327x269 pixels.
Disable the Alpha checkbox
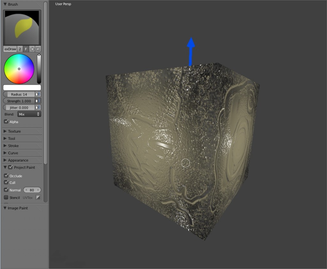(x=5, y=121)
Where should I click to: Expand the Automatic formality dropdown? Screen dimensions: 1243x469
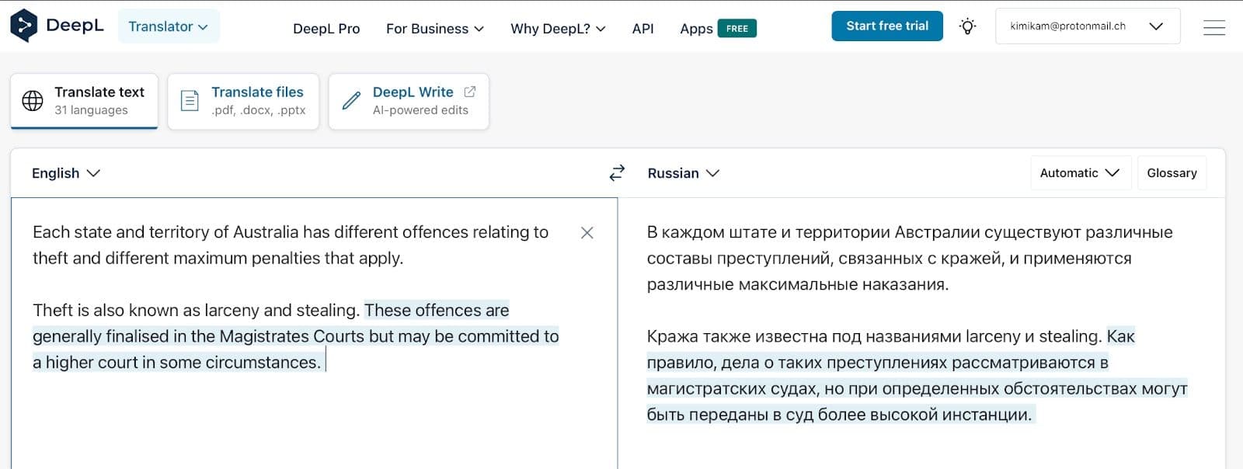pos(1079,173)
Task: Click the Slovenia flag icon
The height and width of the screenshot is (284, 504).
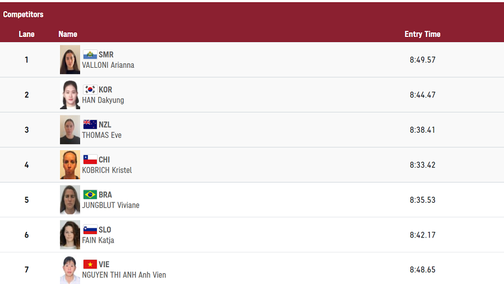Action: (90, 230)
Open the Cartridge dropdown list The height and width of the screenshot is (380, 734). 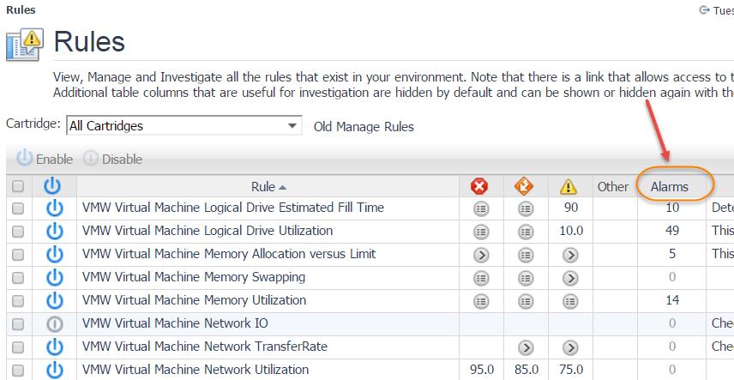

============

[About this task]:
Give every line above again exactly, with no pictures.

[Exercise result]:
327x269 pixels.
Disable the Alpha checkbox
(x=5, y=121)
Where should I click to: Expand the Automatic formality dropdown? Screen dimensions: 1243x469
pos(1079,173)
Task: Click the Slovenia flag icon
The height and width of the screenshot is (284, 504).
Action: (90, 230)
Open the Cartridge dropdown list The height and width of the screenshot is (380, 734). 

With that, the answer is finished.